__GIVEN TASK__. Please repeat the lines below, swapping every "Viewport" for "Screen size" and leaving everything else unchanged.

Start LISTING

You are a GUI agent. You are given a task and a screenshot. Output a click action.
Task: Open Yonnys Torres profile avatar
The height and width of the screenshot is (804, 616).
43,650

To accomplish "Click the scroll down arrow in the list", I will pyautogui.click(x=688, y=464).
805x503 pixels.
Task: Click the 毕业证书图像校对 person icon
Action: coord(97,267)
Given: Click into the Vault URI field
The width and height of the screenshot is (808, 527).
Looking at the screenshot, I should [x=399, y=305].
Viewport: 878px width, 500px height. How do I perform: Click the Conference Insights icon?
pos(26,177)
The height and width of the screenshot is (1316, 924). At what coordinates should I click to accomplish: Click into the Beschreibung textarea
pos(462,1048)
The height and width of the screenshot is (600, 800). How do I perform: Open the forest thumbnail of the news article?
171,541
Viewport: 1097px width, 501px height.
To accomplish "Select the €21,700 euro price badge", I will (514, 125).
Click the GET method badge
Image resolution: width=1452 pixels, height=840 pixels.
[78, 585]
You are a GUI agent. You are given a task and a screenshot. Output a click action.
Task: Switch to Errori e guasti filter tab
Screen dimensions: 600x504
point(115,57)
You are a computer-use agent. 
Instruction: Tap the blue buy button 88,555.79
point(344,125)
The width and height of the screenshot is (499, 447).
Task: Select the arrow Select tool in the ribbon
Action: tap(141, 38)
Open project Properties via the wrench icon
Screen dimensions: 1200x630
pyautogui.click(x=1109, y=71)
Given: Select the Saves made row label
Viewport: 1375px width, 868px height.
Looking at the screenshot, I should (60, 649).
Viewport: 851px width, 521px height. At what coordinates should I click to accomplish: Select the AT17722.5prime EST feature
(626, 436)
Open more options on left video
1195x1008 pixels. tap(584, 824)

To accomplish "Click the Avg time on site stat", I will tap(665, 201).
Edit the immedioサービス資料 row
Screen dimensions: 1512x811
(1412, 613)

End LISTING

__TASK RESULT__.
You are a GUI agent. You are given a task and a screenshot. Output a click action.
Task: Open Yonnys Torres profile avatar
The height and width of the screenshot is (804, 616).
43,650

To accomplish "Click the scroll down arrow in the list", I will pyautogui.click(x=688, y=464).
805x503 pixels.
Task: Click the 毕业证书图像校对 person icon
Action: coord(97,267)
Given: Click into the Vault URI field
The width and height of the screenshot is (808, 527).
Looking at the screenshot, I should [x=399, y=305].
Screen size: 878px width, 500px height. How do I perform: Click the Conference Insights icon?
pos(26,177)
The height and width of the screenshot is (1316, 924). At what coordinates should I click to accomplish: Click into the Beschreibung textarea
pos(462,1048)
The height and width of the screenshot is (600, 800). How do I perform: Open the forest thumbnail of the news article?
171,541
Screen size: 1097px width, 501px height.
To accomplish "Select the €21,700 euro price badge", I will (514, 125).
Click the GET method badge
Image resolution: width=1452 pixels, height=840 pixels.
[78, 585]
You are a GUI agent. You are given a task and a screenshot. Output a click action.
Task: Switch to Errori e guasti filter tab
Screen dimensions: 600x504
point(115,57)
You are a computer-use agent. 
Instruction: Tap the blue buy button 88,555.79
point(344,125)
The width and height of the screenshot is (499, 447).
Task: Select the arrow Select tool in the ribbon
Action: tap(141, 38)
Open project Properties via the wrench icon
Screen dimensions: 1200x630
pyautogui.click(x=1109, y=71)
Given: Select the Saves made row label
Screen size: 1375px width, 868px height.
Looking at the screenshot, I should (60, 649).
Screen size: 851px width, 521px height. At what coordinates should I click to accomplish: Select the AT17722.5prime EST feature
(626, 436)
Open more options on left video
1195x1008 pixels. tap(584, 824)

To accomplish "Click the Avg time on site stat", I will tap(665, 201).
Edit the immedioサービス資料 row
Screen dimensions: 1512x811
(1412, 613)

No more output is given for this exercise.